Episode 56 – Pig Day

10.17.12

Pig Day. This was my 5th annual pig day – the one day a year we spend putting up all the pork we’ll eat for the entire year. If we run out, one waits until the next pig arrives. This site is long enough in the tooth to have documented the 1st annual Pig Day. I’m sure it will document many more.

This one was particularly memorable. Twitter made me aware of rock-star-in-hiding Elyse Chatterton, a Master Butcher from the UK with some serious meat cutting skills. A half bottle of wine made me brave enough to invite her. After that, a number of invitations went out to friends, and we all of a sudden had a crew of 12 and 10 sides of Tamworth for 2012′s Pig Day – including the farmers that raised the pigs. A full day of sharing, cutting beautiful pork, hard work, eating, drinking, with the air wafting with wood smoke and conversation. Not sure there’s more one can ask for.

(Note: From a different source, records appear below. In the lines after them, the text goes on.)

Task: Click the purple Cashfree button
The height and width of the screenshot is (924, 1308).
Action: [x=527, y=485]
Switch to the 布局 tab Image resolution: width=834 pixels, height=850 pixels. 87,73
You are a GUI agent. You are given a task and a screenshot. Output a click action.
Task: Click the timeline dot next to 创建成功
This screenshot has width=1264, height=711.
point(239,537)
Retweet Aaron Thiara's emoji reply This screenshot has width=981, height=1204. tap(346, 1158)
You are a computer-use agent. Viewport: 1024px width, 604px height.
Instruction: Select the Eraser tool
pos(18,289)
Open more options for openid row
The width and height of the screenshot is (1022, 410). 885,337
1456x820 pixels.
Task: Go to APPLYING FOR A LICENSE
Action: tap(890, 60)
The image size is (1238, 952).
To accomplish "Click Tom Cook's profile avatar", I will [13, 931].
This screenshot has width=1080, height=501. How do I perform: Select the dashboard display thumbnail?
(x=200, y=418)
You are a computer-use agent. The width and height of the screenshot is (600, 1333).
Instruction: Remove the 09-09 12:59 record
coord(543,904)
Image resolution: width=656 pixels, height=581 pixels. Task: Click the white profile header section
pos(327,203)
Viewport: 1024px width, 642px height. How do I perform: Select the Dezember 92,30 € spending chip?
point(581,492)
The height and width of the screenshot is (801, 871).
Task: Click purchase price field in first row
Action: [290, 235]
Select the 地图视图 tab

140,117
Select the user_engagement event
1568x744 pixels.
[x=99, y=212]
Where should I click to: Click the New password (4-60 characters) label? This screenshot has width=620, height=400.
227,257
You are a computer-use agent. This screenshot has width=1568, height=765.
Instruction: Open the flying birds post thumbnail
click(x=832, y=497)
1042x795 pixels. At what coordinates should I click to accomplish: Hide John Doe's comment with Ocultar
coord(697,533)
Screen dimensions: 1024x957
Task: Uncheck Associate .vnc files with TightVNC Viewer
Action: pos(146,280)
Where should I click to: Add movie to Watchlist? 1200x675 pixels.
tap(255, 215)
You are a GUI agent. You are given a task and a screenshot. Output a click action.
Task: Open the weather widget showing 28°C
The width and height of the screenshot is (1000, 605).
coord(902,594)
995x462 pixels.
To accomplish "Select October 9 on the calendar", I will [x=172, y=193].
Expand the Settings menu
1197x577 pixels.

The video features Elyse talking through how she’s accustomed to breaking down a pork, UK-style, and Shannon Ruzicka speaking to how the pigs are raised. And yes there was some roast tying race action. And yes, she won with ease.

Episode 50 – Pork Butchery Workshop V1.0

09.09.12

Jeff Senger of Sangudo Custom Meats

If only 2002 Kevin knew this was coming in 2012. 10 years ago I lived in a condo, fondling my tattered copy of ‘Charcuterie’, longing for an opportunity to get my hands on a whole hog to do even just a few of the myriad of possible delicious preparations pork offered – many of which you can do at home but money can’t otherwise buy. But I had no space to do it. I had nobody to show me the way. I’d never met a pork farmer who I could ask to hook me up. In the spring of 2008, I had moved into our current home, and the previous winters’ pent up porcine desires meant its garage was pre-destined to witness many a pig butchering. 4 years on, many sides and porkventures later, and after a few pints of beer with Jeff Senger tossing around the idea, here we are putting on a pig butchery workshop. I’ll be the first to admit that I’m no master at breaking down a side – but mastery was not the objective here. Instead my hope was to give folks that were in a position I recall all too well a crack at breaking the ice. To give them a shot at seeing pig go from live on the hoof to wrapped and packed in the freezer, largely by their own hand. Pig Butchery 101, down and dirty.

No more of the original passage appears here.